*PASSAGE GIVEN*.
▽
# MES-DEA RM4 as parking heater with Webasto remote



## rwaudio (May 22, 2008)

Is your RM4 connected to mains (240v AC) or your battery pack?


----------



## KeeBee (Oct 24, 2014)

I don't know yet, i just got the car last week. I think it's connected to the battery pack since it's also working while driving.


----------



## rwaudio (May 22, 2008)

I'm doing something similar with an RM3, the one thing to consider is that if you remotely turn on the heater after the charger has completed you won't be replenishing from the wall. This is what happens in my car, when I want to preheat off wall power I have to turn on the heater, give it a few seconds to bring the pack voltage down, unplug the charge cord and plug it back in. Then the charger almost keeps up with the heater draw.


----------



## KeeBee (Oct 24, 2014)

I thought of that, but didn't test it yet. If the charger doesn't start automatically when the heater is switched on, I want to use a timer(clock) to switch a 63A relay. If I let the timer switch the main power off and on again just before the heater is switched on I guess the charger will also be active.
Would be nice if I could trigger the charger to kick in when the heater is switch on. Unfortunately I have no information about any of the components used in my car. It's a prototype of Detroit Electric based on the Lotus Elise.


----------



## rwaudio (May 22, 2008)

You'll want the charger to kick on after the heater, otherwise it will likely terminate instantly because the pack is still "full".
That's how my Brusa works anyway. I believe many chargers will kick in once the voltage drops too low, but it's meant to save a pack that's being stored for many months, I doubt any charger would kick in when the voltage drops slightly.

Nice little car, hopefully you get everything working well.


----------



## KeeBee (Oct 24, 2014)

My initial setup did work but if the battery pack was fully charged, the heater would use energy from the battery instead of the charger. I found out that I can start the charger by supplying +12v to a dedicated pin on the charger connector. 

Update on the schematic, the 1A fuse was to small and needs to be 2A.


----------
△
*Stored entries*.
▽
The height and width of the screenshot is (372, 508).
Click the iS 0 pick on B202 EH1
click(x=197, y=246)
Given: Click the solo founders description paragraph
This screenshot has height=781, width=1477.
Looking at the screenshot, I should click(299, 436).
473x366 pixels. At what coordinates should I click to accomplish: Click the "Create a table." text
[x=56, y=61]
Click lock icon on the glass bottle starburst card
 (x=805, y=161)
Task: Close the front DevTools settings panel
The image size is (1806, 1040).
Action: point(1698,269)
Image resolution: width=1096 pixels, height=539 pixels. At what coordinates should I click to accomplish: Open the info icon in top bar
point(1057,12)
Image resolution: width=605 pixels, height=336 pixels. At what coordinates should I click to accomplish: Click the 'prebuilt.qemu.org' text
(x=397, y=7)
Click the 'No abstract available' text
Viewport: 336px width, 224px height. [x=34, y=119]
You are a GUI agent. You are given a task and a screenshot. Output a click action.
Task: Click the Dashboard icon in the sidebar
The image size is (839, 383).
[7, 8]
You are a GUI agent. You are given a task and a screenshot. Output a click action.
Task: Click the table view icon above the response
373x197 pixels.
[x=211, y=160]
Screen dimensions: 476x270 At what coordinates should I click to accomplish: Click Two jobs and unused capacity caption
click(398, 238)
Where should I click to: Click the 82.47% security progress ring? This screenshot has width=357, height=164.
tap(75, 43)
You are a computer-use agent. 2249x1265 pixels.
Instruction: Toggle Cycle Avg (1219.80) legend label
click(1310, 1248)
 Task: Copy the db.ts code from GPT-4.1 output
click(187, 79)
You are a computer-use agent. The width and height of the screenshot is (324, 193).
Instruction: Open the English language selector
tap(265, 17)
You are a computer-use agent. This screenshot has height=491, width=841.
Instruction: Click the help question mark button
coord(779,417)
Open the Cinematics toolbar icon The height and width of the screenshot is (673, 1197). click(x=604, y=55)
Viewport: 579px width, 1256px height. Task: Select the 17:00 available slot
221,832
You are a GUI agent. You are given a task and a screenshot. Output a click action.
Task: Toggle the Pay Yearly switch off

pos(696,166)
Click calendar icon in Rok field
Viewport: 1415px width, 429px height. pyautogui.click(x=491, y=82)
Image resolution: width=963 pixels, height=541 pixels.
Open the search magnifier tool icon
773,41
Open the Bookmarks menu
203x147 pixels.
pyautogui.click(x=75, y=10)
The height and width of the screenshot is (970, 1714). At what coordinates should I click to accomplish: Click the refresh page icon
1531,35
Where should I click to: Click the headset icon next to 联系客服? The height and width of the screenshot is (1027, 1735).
△
*WHAT NEEDS TO BE DONE*.
In the forum thread about the RM4 parking heater, how did KeeBee find the charger could be started?

*ANSWER FOR THIS EXERCISE*.
By supplying +12v to a dedicated pin on the charger connector.